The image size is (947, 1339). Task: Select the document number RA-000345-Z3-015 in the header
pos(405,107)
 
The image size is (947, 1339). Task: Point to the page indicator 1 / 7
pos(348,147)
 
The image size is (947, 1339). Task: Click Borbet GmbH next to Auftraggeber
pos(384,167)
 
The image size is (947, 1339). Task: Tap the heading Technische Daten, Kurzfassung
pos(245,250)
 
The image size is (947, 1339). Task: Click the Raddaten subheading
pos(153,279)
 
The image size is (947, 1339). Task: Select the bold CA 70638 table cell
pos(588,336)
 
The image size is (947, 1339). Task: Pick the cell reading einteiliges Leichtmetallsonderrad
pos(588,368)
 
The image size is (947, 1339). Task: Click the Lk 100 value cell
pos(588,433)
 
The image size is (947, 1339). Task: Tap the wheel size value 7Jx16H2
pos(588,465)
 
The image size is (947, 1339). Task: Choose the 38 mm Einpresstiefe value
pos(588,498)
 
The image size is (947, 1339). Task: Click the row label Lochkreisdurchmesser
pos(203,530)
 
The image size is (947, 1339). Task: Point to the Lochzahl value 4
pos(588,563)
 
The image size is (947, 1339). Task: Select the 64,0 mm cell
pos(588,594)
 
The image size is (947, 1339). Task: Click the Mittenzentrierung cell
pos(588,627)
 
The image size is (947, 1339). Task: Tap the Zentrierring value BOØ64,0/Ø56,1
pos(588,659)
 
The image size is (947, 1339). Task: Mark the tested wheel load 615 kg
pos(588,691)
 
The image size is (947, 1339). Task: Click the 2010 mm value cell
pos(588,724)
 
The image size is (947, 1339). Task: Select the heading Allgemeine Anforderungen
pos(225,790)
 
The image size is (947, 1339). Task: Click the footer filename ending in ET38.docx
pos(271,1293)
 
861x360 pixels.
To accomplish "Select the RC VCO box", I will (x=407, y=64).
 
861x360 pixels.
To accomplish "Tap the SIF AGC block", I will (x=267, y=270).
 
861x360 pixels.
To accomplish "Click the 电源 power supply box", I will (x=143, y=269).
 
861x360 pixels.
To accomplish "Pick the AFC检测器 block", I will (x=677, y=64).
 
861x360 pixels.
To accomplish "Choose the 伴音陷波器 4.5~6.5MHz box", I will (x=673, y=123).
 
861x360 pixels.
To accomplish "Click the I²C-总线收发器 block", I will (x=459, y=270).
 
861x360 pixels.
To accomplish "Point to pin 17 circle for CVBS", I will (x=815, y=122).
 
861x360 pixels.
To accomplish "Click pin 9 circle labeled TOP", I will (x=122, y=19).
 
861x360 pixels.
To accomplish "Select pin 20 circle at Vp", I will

────────────────────────────────────────

§ EXERCISE: Please list each line from the rows above that contains the word "wheel". Case matters.

§ FINISHED ANSWER:
The image size is (947, 1339). Task: Tap the wheel size value 7Jx16H2
The image size is (947, 1339). Task: Mark the tested wheel load 615 kg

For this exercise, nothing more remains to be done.